The corresponding subjective experience during these high-energy states is one of deep equanimity, and as several have described, a sense of vivid presence, rather than any instability or disturbance. In the case of those subjects that show occipital S-Ws, they also are not aware of any disturbance, other than mild enhanced energisation. And for those subjects who are able to intentionally evoke clonic seizure-like states (Figure 10), they do so with no discomfort, are able to vary the duration at will, and to leave the state when they choose, quickly recovering composure and equanimity. The comparison to epileptic states is however intriguing, and example 1 from Figure 10 may add another piece to the puzzle. In this example, strong occipital S-Ws appear to trigger an exceptionally strong resonance (reaching 3000 μ V p-p) in the right middle temporal gyrus, at the first harmonic of the S-W frequency. What lies behind the sensitivity of the temporal gyrus, a frequent site of pathological seizures, to be destabilised in this way?

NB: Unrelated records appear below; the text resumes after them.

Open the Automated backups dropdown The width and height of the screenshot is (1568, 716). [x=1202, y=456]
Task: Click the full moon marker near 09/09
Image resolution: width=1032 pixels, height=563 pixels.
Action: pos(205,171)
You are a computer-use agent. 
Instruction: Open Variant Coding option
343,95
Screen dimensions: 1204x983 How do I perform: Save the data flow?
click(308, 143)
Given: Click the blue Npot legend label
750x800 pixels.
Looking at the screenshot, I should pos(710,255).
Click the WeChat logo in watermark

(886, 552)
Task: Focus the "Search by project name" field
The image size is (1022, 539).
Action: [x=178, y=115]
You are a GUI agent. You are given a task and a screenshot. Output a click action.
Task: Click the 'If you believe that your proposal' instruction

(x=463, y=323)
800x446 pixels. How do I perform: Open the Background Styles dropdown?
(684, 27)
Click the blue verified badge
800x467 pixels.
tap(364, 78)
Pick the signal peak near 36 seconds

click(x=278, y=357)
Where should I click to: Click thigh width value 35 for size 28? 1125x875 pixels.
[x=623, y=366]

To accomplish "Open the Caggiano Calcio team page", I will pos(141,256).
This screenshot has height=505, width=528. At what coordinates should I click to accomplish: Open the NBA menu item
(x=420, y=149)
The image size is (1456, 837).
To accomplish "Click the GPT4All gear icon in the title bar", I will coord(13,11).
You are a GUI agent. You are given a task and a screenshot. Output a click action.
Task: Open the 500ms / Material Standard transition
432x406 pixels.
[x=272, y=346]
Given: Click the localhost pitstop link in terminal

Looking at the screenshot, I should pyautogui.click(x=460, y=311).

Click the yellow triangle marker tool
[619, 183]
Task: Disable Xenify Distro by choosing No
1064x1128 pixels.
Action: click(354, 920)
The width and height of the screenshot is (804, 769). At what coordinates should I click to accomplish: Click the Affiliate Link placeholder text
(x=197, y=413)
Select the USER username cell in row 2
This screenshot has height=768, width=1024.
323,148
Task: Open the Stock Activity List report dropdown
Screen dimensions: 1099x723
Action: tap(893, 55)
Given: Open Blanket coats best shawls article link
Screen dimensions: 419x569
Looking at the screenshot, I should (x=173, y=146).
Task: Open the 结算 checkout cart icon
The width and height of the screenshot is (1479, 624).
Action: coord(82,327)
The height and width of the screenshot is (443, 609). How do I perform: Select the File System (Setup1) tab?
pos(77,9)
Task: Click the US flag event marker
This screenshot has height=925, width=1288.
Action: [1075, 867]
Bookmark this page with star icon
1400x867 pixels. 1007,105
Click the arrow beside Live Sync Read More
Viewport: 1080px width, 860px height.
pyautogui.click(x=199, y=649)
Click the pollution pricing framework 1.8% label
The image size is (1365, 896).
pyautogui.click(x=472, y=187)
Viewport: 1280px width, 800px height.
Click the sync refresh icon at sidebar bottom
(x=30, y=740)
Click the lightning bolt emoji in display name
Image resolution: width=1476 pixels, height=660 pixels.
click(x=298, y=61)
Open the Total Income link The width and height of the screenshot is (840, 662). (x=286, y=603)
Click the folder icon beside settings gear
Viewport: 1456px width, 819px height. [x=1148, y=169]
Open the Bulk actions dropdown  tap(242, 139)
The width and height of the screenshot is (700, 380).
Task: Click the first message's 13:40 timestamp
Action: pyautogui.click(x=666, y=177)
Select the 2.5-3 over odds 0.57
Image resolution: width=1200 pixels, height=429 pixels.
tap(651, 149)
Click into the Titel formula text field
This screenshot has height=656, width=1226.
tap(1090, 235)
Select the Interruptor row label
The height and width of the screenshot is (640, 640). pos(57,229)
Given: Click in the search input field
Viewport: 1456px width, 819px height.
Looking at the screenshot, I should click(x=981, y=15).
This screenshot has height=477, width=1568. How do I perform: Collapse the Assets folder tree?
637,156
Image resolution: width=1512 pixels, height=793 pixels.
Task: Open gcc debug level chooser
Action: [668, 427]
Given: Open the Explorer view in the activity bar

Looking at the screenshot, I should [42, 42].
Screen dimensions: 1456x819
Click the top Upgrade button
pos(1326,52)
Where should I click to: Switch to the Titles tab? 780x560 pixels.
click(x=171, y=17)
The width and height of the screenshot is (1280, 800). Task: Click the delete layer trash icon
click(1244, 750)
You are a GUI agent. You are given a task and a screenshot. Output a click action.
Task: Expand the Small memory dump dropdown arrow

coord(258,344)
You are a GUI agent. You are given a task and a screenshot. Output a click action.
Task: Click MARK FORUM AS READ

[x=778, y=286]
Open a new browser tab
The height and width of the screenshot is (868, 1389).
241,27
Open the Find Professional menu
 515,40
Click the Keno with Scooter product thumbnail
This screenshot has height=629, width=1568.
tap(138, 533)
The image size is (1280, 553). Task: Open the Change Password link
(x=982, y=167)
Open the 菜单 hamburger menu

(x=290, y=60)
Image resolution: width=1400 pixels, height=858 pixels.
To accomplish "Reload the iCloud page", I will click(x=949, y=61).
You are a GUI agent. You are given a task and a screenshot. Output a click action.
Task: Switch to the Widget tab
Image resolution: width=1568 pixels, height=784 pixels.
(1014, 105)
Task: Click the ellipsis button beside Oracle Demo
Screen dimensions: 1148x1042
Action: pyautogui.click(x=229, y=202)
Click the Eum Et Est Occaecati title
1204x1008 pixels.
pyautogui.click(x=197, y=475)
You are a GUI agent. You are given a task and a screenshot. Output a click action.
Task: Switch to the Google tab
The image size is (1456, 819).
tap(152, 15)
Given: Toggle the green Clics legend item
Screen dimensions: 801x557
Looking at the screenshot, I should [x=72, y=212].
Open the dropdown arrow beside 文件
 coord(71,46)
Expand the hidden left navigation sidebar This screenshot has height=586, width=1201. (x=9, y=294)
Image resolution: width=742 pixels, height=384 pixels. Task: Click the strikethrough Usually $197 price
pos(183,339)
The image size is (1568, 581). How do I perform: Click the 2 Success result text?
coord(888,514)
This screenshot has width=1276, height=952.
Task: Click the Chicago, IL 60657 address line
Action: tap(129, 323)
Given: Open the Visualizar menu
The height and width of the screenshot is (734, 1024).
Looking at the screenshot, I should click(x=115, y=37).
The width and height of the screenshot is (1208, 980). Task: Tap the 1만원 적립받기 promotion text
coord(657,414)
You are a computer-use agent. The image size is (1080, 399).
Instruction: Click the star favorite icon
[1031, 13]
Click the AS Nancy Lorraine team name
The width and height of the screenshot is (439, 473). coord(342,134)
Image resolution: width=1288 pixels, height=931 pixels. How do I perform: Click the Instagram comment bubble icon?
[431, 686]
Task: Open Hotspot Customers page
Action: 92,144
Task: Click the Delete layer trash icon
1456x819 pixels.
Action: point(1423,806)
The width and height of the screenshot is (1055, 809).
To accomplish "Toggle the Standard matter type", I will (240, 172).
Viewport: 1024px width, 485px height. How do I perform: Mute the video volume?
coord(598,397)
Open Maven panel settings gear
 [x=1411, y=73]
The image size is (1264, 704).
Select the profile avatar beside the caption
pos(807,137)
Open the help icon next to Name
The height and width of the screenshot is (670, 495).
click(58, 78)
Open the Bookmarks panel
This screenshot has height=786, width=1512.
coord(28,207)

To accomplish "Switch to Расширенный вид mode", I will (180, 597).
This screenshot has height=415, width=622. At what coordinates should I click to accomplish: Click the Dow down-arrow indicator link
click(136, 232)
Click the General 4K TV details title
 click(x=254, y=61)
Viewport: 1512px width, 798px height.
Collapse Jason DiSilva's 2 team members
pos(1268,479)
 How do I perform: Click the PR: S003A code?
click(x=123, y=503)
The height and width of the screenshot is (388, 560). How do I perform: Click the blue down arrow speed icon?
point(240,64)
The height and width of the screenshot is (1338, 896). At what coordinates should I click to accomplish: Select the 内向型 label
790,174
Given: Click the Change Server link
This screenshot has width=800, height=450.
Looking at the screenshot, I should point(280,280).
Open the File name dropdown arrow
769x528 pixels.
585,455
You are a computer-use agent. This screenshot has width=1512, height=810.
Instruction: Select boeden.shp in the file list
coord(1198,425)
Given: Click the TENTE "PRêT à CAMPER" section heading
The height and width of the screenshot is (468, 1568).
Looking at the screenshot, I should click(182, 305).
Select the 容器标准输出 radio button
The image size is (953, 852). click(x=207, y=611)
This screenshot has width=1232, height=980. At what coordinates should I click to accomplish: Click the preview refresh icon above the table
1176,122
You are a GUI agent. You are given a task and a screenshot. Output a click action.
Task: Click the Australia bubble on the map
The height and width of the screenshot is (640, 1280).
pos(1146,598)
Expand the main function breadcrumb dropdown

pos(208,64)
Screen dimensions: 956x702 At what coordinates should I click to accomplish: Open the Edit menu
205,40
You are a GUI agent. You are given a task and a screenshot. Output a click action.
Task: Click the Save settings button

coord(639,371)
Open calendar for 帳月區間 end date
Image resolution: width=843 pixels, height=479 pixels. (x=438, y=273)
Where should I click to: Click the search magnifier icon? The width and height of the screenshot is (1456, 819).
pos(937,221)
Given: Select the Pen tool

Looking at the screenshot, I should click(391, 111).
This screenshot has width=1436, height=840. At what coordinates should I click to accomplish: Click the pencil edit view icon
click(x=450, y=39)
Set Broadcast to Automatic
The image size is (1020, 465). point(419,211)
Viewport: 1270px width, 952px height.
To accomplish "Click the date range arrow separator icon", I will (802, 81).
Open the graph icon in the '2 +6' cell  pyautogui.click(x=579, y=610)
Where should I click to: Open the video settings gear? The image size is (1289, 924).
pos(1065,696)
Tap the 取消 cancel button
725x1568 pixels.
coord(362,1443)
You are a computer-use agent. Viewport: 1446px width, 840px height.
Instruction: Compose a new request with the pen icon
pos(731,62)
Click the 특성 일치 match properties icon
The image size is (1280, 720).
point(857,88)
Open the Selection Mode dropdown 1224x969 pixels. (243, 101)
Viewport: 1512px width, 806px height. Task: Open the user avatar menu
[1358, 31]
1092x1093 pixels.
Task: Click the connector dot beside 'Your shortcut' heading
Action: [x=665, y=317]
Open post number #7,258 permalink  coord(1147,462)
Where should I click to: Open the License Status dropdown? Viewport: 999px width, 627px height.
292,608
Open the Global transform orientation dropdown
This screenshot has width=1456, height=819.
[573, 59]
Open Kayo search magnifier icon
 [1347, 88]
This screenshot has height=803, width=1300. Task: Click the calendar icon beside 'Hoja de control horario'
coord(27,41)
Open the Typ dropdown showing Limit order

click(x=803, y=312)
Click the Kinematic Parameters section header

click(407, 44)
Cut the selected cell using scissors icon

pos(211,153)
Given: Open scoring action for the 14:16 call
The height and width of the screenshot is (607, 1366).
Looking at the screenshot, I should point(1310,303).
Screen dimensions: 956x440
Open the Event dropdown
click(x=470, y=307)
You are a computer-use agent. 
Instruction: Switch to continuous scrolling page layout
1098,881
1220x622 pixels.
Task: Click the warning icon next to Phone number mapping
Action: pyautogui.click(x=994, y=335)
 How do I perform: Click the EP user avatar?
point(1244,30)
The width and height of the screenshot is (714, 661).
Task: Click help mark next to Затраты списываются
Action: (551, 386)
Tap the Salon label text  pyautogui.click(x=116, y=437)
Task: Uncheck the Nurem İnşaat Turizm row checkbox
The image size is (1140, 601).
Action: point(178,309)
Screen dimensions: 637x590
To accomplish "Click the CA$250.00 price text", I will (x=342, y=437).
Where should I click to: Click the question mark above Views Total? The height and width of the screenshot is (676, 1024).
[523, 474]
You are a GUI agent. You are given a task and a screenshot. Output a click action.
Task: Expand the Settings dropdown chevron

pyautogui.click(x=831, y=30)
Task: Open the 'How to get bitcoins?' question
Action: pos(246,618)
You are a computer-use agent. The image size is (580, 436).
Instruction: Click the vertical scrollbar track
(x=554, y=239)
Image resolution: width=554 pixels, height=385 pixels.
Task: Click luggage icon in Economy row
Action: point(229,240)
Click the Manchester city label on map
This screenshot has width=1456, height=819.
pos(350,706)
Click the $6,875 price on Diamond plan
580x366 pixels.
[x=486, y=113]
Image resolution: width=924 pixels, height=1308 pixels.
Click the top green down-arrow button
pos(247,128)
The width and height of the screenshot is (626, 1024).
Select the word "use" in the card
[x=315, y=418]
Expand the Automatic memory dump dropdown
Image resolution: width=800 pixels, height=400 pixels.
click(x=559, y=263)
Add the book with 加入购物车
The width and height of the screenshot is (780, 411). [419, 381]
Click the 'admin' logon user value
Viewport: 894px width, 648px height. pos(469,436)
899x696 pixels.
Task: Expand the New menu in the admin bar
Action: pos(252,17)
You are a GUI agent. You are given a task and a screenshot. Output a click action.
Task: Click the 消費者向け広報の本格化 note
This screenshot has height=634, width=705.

We believe that the capacity to manage and contain high-energy states is the result of careful and detailed development of attention, often over many years, coupled with the deliberate use of non-normal lengths of breath as noted in the Introduction. Over 50 years, and with currently over 400 practitioners, this particular practice has proved remarkably safe, and we wonder whether some of the basic features of its attentional development could be adapted for epilepsy sufferers with the goal of reducing frequency of seizures. We are also interested to explore potential health implications of the high energy focus and development of what appears to be a vertical vertex-brainstem-body axis, inevitably passing through core brain regions known to be involved in dementia and other degenerative conditions.
Finally, while recent neuroscience has explored in depth the minimisation of free energy, as a key factor in the brain’s default energy balance, this study highlights that disruption of the DCs reveals a hitherto unrecognised and remarkable reservoir of available energy. It also demonstrates an equally remarkable responsiveness of the brain’s cortical networks during this form of meditation, which we presume is related in some way to the more common focus on plasticity.
4.4. LIMITATIONS
Spatial resolution. At some point in the future we hope to have the capacity to record with at least 48, or preferably 64-electrodes.
An observer effect? Most subjects adapt well to being recorded, but a number have commented that they do not experience the same depth of absorption as in their regular meditation practice, when being recorded, i.e. “observed”. We intend to explore protocols that might address this.
4.5. CONFLICTS OF INTEREST
This research has been conducted in the absence of any commercial or financial relationships that could be construed as a potential conflict of interest.
ACKNOWLEDGEMENTS
We are grateful for the willing cooperation of all the subjects who participated in this study, and the ethical approval granted by The Samatha Trust.